Assignment: Copy out only the lines running from the one that contains "Where should I" through the end of the listing. Pictures stay out.
*** Opening Input for this task ***
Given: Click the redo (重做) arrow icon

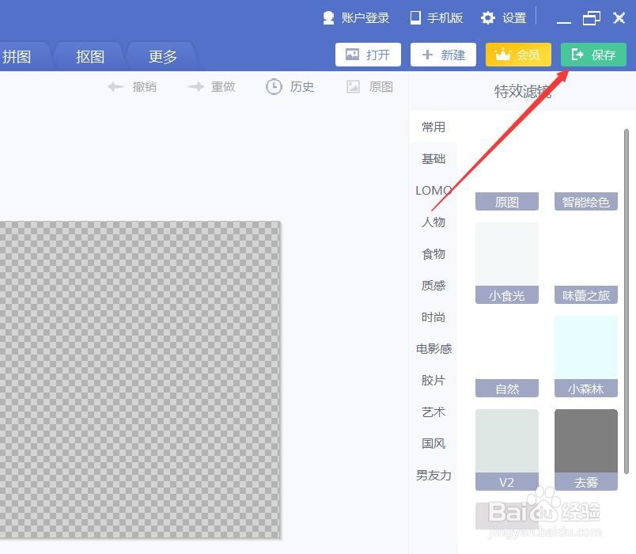Looking at the screenshot, I should [x=196, y=87].
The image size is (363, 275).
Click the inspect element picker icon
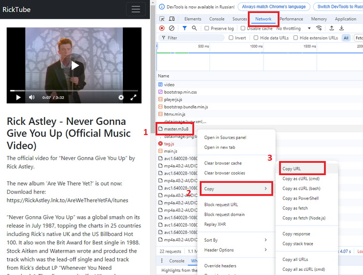(162, 19)
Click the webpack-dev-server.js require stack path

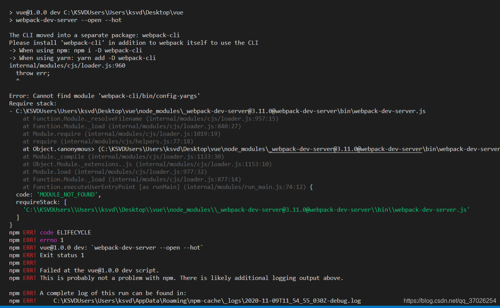(220, 111)
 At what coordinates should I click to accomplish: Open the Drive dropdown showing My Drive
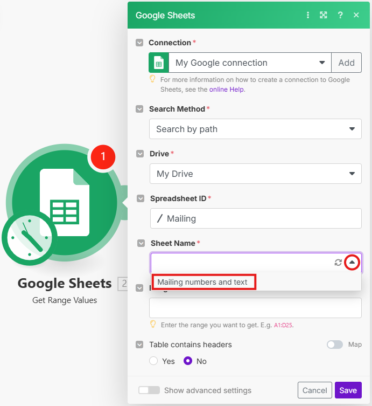click(x=255, y=174)
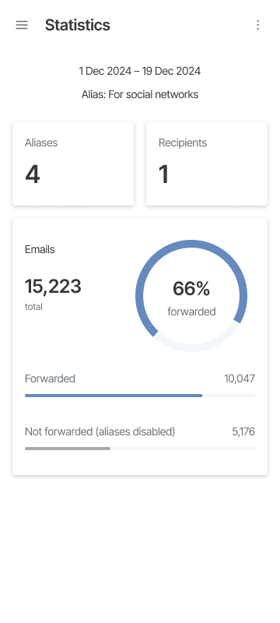Click the Forwarded row label
The width and height of the screenshot is (280, 623).
[x=50, y=378]
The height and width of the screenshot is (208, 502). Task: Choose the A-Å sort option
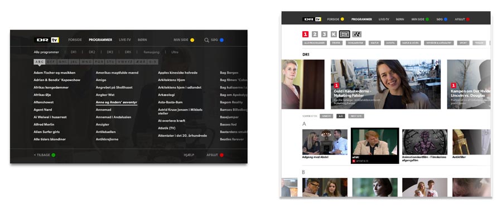[x=340, y=116]
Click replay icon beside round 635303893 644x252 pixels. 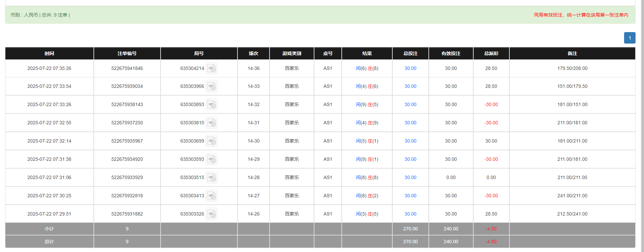coord(212,105)
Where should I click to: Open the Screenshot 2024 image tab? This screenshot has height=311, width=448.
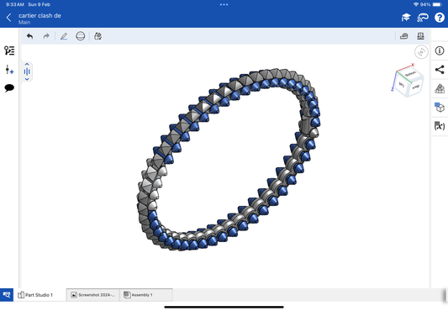tap(93, 295)
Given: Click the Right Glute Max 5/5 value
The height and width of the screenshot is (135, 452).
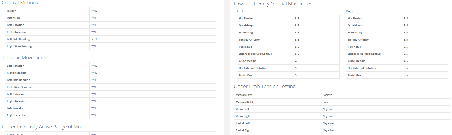Looking at the screenshot, I should (406, 75).
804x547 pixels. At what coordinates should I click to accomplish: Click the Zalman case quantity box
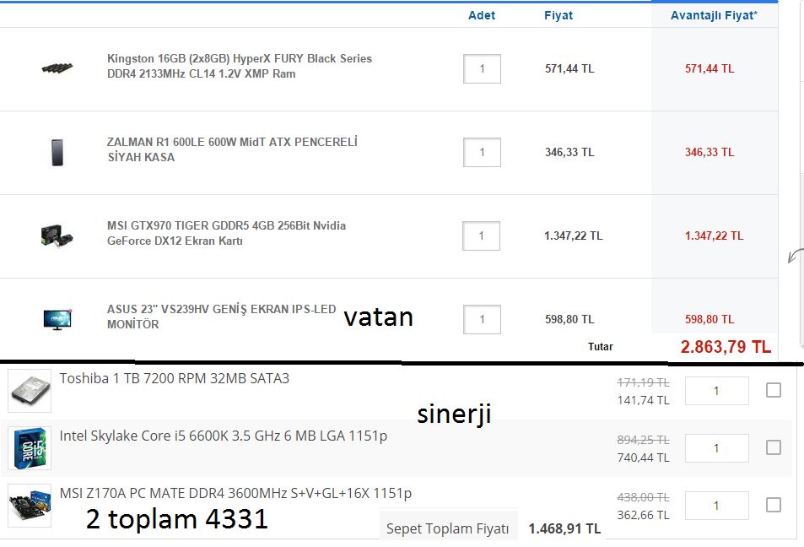point(482,152)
*** Closing Input for this task ***
Answer:
Where should I click to: Open the Screenshot 2024 image tab? This screenshot has height=311, width=448.
tap(93, 295)
Given: Click the Right Glute Max 5/5 value
The height and width of the screenshot is (135, 452).
Looking at the screenshot, I should (406, 75).
804x547 pixels. At what coordinates should I click to accomplish: Click the Zalman case quantity box
point(482,152)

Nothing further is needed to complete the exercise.